One of the most infuriating things about being in Haiti was hearing the U.S. blame their near-complete failure to deliver aid on "the security situation," the "scale of the destruction," the "logistics," etc. Pictures of scattered instances where people fought over food were widely shown as if this was what was mainly going on. False stories of the "dangerous" streets of Port-au-Prince were front page "news." A so-called "security" problem became the U.S.'s excuse for not getting aid to people—and at the same time, the justification for sending troops instead of doctors and rescue workers.

Impoverished street vendors were able to pull together and plug into a distribution network that reached across the island to the Dominican Republic and then penetrated to most parts of the earthquake zone I visited. Small ad hoc groups of 2-5 people were able to make the rounds of the spontaneous communities and deliver their pickup trucks full of aid (with no security and no fighting amongst the people). Yet the U.S. with its ships, planes, helicopters, thousands of troops, vast wealth, and considerable experience in logistics (such as supplying an invading army of hundreds of thousands of troops marching through the Iraqi desert at the start of the Persian Gulf War) was able to deliver only a pitiful amount of aid!

After the earthquake, the U.S. seized control of the airport in Port-au-Prince and sent 20,000 U.S. soldiers into Haiti. These troops were not used to dig out thousands of people buried in the rubble. They were not used to distribute aid. In fact the U.S. obstructed aid being sent by others! And because of this thousands died and hundreds of thousands had their misery deepened and prolonged.

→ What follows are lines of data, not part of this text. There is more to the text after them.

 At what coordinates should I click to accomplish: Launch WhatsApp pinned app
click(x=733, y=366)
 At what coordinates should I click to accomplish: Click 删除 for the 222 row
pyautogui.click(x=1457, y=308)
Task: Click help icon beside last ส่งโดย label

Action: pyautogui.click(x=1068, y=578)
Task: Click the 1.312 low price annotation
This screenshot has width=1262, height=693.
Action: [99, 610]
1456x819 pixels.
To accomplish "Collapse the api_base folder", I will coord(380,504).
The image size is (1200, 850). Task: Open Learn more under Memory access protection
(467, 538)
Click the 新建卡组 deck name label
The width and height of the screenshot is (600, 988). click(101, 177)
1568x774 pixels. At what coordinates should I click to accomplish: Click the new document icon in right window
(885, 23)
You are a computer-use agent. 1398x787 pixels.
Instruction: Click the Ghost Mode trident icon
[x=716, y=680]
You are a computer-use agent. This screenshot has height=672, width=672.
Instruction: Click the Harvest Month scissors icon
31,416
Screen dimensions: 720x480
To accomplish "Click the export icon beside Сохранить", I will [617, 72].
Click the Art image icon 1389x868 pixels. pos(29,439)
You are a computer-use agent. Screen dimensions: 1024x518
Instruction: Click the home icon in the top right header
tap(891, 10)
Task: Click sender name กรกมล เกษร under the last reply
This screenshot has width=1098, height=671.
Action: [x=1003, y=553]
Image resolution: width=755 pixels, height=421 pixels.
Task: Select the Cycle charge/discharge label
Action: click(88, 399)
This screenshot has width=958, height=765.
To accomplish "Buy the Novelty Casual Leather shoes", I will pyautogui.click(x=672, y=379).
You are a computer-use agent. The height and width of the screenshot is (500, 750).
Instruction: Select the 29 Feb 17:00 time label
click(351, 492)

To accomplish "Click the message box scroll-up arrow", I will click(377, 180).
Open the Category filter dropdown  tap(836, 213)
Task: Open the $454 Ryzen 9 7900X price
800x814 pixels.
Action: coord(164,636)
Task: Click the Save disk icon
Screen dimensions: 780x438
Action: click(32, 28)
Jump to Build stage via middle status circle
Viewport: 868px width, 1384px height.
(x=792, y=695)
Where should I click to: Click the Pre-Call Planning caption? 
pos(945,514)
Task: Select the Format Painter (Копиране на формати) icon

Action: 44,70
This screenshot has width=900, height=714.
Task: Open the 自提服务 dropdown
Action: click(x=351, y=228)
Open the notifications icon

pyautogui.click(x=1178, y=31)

Many people I talked to in Haiti expressed bewilderment at why aid was not pouring in from the United States. But what the U.S. did—and did not do—was guided NOT by humanitarian concerns—but the concerns of empire.

For 100 years the U.S. has used economic blackmail, coups, military invasions/occupations, and backed brutal dictators to dominate and control Haiti and crush the struggle of the Haitian people. And in the wake of the earthquake, the foremost concern of the U.S. was keeping this domination intact, preventing things from getting out of hand in a way that would threaten U.S. control, including any kind of mass rebellion. THIS is what guided what the U.S. did in the face of such a horrible disaster—NOT humanitarian concern.